DATA PROVIDED
------------------------------------------------
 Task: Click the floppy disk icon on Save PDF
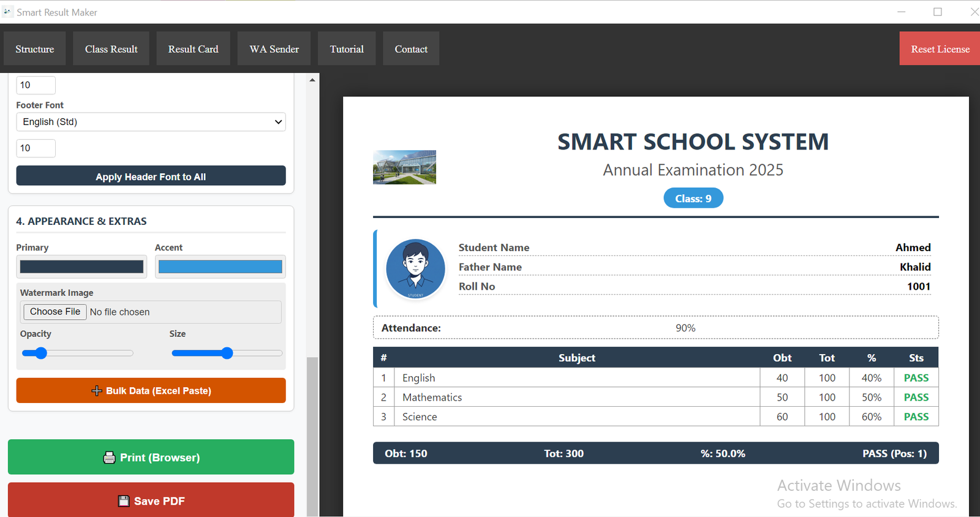click(124, 501)
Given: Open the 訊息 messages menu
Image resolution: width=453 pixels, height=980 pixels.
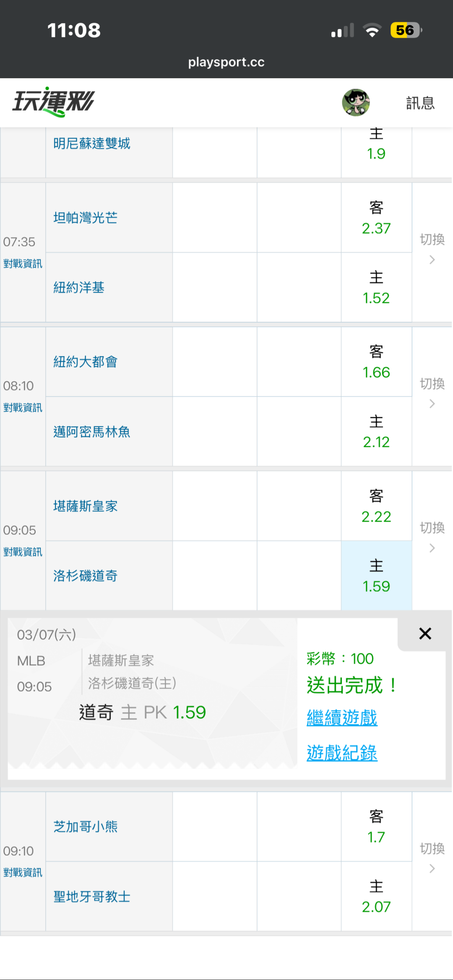Looking at the screenshot, I should tap(420, 103).
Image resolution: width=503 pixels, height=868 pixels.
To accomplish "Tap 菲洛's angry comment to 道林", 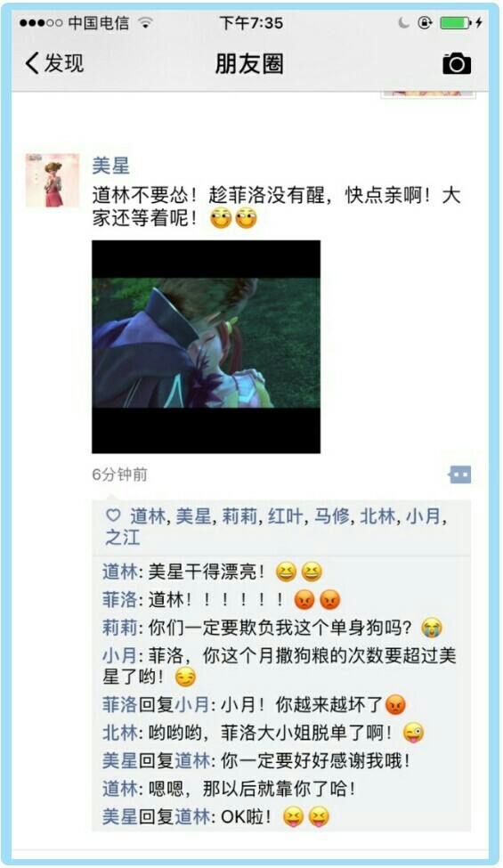I will (222, 599).
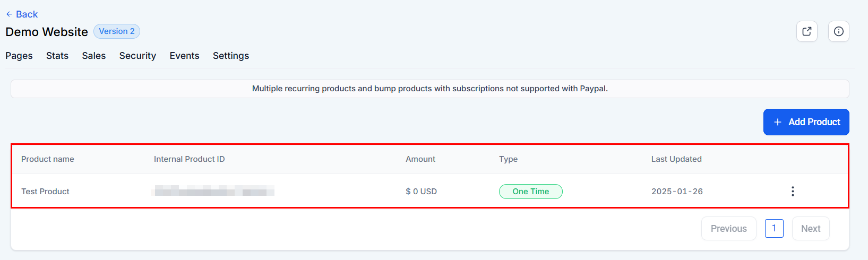Click the back arrow icon
The width and height of the screenshot is (868, 260).
9,14
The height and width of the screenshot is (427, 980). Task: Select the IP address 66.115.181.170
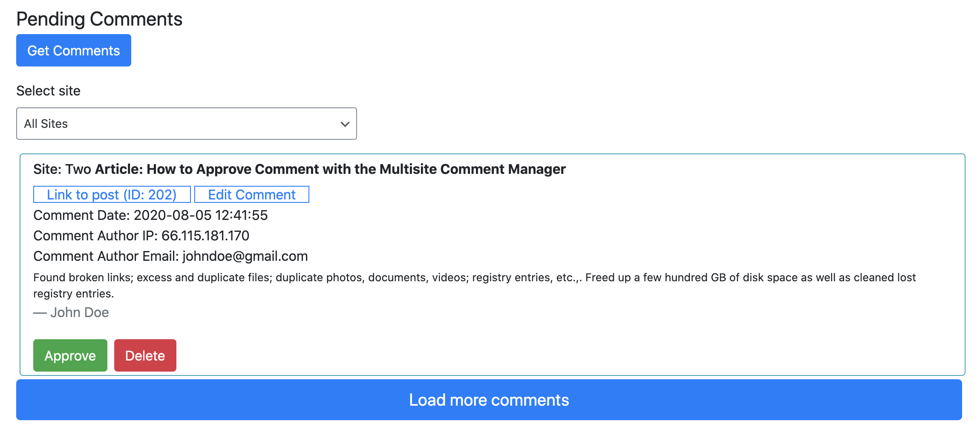click(205, 236)
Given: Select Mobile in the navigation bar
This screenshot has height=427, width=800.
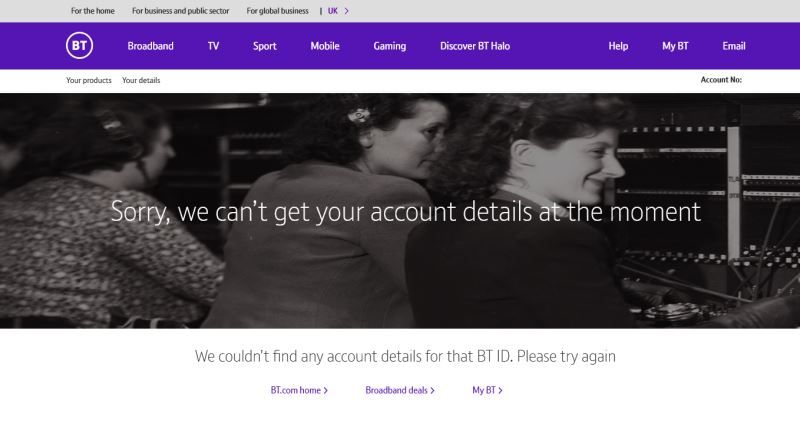Looking at the screenshot, I should [x=325, y=46].
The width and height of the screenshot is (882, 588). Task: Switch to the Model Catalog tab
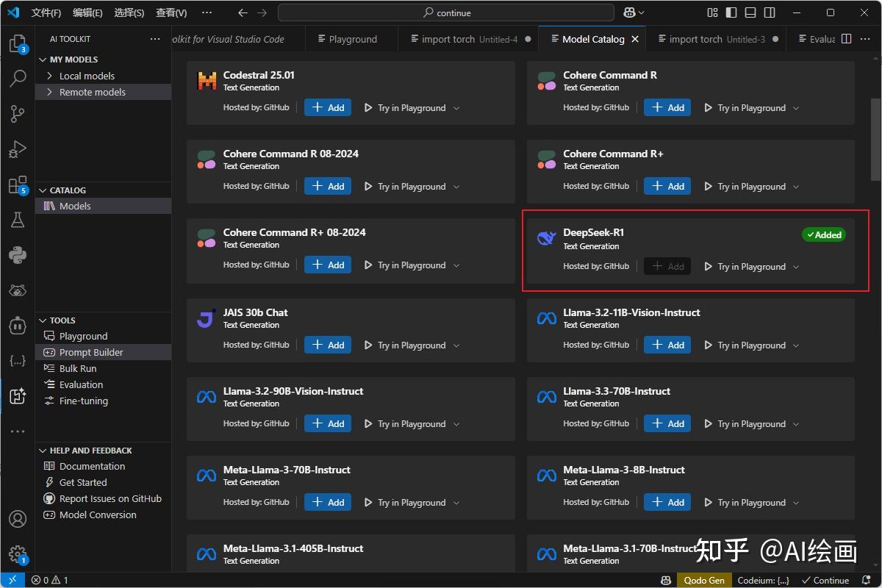592,39
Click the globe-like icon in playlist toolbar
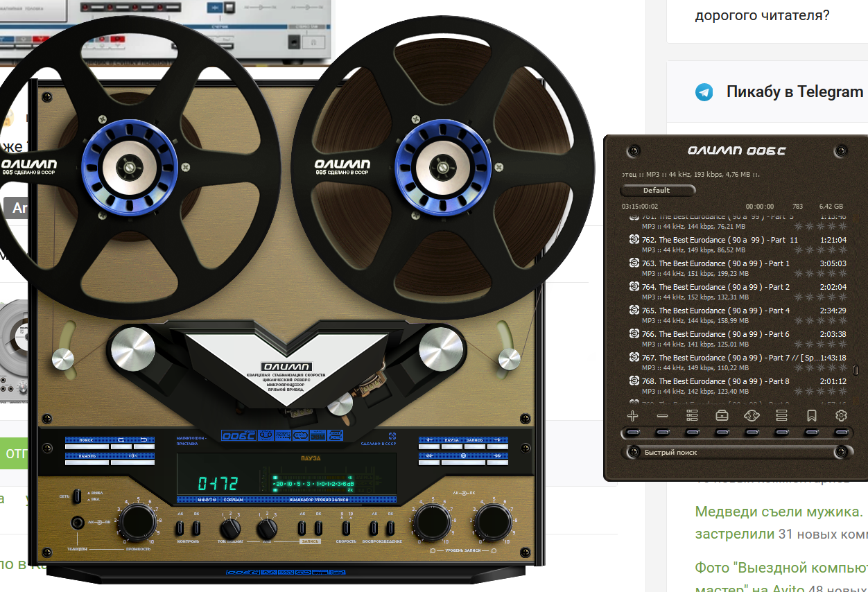 [x=752, y=416]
------------------------------------------------
The lines in the entries above that carry the word "Given" must be copied.

RESPONSE
Given: Open the 訊息 messages menu
Given: Select Mobile in the navigation bar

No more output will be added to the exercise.